» Written instruction:
Copy the data below, changing every "Where should I click to" to "Where do I click to" and leaving all else unchanged.

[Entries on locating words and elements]
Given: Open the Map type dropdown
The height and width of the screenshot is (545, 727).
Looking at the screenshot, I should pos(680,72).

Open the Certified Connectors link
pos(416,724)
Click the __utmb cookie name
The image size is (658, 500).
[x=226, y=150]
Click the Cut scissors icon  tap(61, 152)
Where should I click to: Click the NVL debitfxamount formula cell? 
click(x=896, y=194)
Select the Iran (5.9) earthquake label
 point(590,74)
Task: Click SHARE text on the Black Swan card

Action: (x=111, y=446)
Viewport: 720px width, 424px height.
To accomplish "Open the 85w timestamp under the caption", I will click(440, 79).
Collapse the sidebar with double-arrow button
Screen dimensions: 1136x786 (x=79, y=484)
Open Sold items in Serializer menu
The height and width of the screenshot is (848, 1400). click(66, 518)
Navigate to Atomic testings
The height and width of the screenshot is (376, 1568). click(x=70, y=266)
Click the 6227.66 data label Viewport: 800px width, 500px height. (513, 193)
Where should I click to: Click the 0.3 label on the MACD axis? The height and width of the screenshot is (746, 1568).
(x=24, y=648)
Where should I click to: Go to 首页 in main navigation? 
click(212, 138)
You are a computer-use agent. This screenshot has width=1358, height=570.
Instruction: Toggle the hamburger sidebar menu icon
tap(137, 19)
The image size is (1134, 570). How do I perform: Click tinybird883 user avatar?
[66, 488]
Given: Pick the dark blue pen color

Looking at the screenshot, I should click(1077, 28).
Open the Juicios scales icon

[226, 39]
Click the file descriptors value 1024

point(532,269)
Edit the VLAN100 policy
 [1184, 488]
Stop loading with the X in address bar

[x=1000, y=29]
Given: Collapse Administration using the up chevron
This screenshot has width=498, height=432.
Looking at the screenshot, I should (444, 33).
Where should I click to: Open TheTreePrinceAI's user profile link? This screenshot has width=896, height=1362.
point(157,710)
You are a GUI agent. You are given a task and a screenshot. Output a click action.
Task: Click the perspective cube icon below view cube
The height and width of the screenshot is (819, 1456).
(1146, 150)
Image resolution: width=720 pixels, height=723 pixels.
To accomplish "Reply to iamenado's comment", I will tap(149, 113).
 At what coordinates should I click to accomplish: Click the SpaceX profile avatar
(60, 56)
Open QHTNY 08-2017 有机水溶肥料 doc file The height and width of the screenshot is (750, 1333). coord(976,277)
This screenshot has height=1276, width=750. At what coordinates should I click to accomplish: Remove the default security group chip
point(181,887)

» Solution to the exercise:
Given: Open the Map type dropdown
The height and width of the screenshot is (545, 727).
Looking at the screenshot, I should pos(680,72).

Open the Certified Connectors link
pos(416,724)
Click the __utmb cookie name
The image size is (658, 500).
[x=226, y=150]
Click the Cut scissors icon  tap(61, 152)
Where do I click to: Click the NVL debitfxamount formula cell? 
click(x=896, y=194)
Select the Iran (5.9) earthquake label
 point(590,74)
Task: Click SHARE text on the Black Swan card

Action: (x=111, y=446)
Viewport: 720px width, 424px height.
To accomplish "Open the 85w timestamp under the caption", I will click(440, 79).
Collapse the sidebar with double-arrow button
Screen dimensions: 1136x786 (x=79, y=484)
Open Sold items in Serializer menu
The height and width of the screenshot is (848, 1400). click(66, 518)
Navigate to Atomic testings
The height and width of the screenshot is (376, 1568). click(x=70, y=266)
Click the 6227.66 data label Viewport: 800px width, 500px height. (513, 193)
Where do I click to: Click the 0.3 label on the MACD axis? The height and width of the screenshot is (746, 1568).
(x=24, y=648)
Where do I click to: Go to 首页 in main navigation? 
click(212, 138)
You are a computer-use agent. This screenshot has width=1358, height=570.
Instruction: Toggle the hamburger sidebar menu icon
tap(137, 19)
The image size is (1134, 570). How do I perform: Click tinybird883 user avatar?
[66, 488]
Given: Pick the dark blue pen color

Looking at the screenshot, I should click(1077, 28).
Open the Juicios scales icon

[226, 39]
Click the file descriptors value 1024

point(532,269)
Edit the VLAN100 policy
 [1184, 488]
Stop loading with the X in address bar

[x=1000, y=29]
Given: Collapse Administration using the up chevron
This screenshot has width=498, height=432.
Looking at the screenshot, I should (444, 33).
Where do I click to: Open TheTreePrinceAI's user profile link? This screenshot has width=896, height=1362.
point(157,710)
You are a GUI agent. You are given a task and a screenshot. Output a click action.
Task: Click the perspective cube icon below view cube
The height and width of the screenshot is (819, 1456).
(1146, 150)
Image resolution: width=720 pixels, height=723 pixels.
To accomplish "Reply to iamenado's comment", I will tap(149, 113).
 At what coordinates should I click to accomplish: Click the SpaceX profile avatar
(60, 56)
Open QHTNY 08-2017 有机水溶肥料 doc file The height and width of the screenshot is (750, 1333). coord(976,277)
This screenshot has height=1276, width=750. At what coordinates should I click to accomplish: Remove the default security group chip
point(181,887)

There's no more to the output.